The trial resolved on Wednesday, which involves Nueva Elektra del Milenio and which corresponds to the 2012 fiscal year, breaks the trend followed by ministers last week. They then decided not to delve into the merits of the issues raised by Elektra, the company promoting the amparos, due to the absence of questions of constitutionality or because, even touching the issue, they lacked exceptional interest and, therefore, did not require a new ruling from the Court. This time, the project that resolved the revision of the amparo, whose presentation fell to Lenia Batres, went into the depths of some issues, contrary to the opinion of ministers Loretta Ortiz, Yasmín Esquivel and Irving Espinosa. The judges maintained the line of previous cases and argued that these are simply questions of legality and not constitutionality.

In this case, unlike the trials faced by the High Court last week, the amparo had been presented by the Ministry of the Treasury, which the entrepreneur had won in the first instance but lost in the second. Minister Batres proposed to revoke this latest ruling and to order the Collegiate Court to rule again on what the Court decided this morning.

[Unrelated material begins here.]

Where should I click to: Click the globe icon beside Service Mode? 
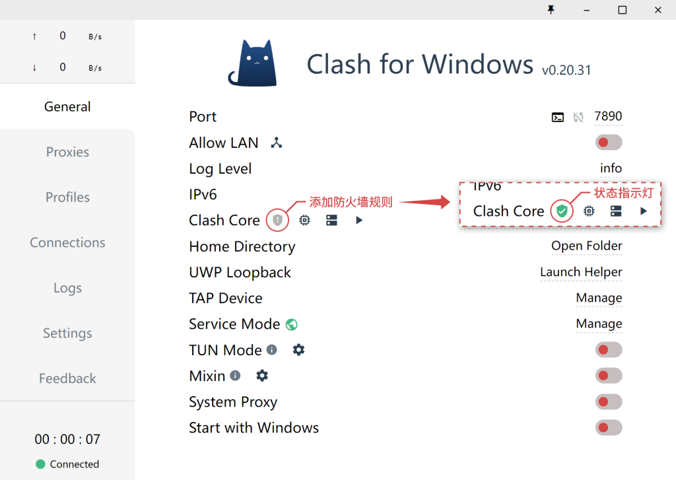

The debate concerns whether tax authorities can carry out the relevant checks on companies that are part of a larger company under tax consolidation. This legal framework, in place from 1982 to 2013, allowed business conglomerates to consolidate the tax returns of all their companies to avoid having to pay high taxes on those that made profits while others generated losses. In this context, Salinas Pliego argued that the authorities could not, under that regime, supervise one of the companies that compose it – in this case, Nueva Elektra del Milenio – but only the one that contains it, which here would be Elektra.

Following the sentences of the lower courts, pronounced in different directions, the majority of ministers considered that this debate underlies a question of constitutionality of exceptional interest and, therefore, we must get to the bottom of the matter. The Plenary Assembly decided that the authorities can exercise their powers over companies controlled by a larger company and ordered the Collegiate Court to issue a new ruling taking into account this new jurisprudence, which implies the ratification of the 67 million fine.

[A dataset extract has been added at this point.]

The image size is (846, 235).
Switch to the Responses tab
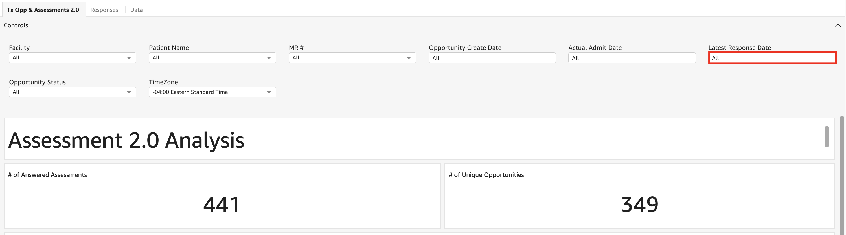[104, 10]
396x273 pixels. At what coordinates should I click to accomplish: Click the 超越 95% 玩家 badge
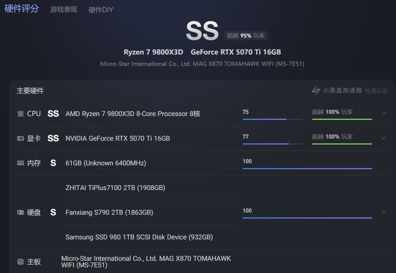[246, 35]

The cases that the entrepreneur faces before the Supreme Court are of vital importance for the government of Claudia Sheinbaum who, following her predecessor, the Morenoist Andrés Manuel López Obrador, has made the fight against large debtors one of its strong points. The president must raise revenue to finance the social programs that support her plan without resorting to a tax reform that she seeks to avoid at all costs. To get around the problem, it is closing the holes through which money that should already be entering public coffers continues to leak. There are two billion pesos blocked in the courts for disputed tax credits, an extraordinary loot of which the entrepreneur is part with a smaller percentage, but which nevertheless concentrates the greatest symbolic weight.

Salinas Pliego also confronts the Executive on a political level. The businessman jokes with the idea of ​​fully entering this arena to directly confront the ruling party, whose disputes are broadcast in real time on networks and often end up in the president’s morning conferences. In addition to debts, what is also at stake in the public debate is whether or not to win the favor of citizens.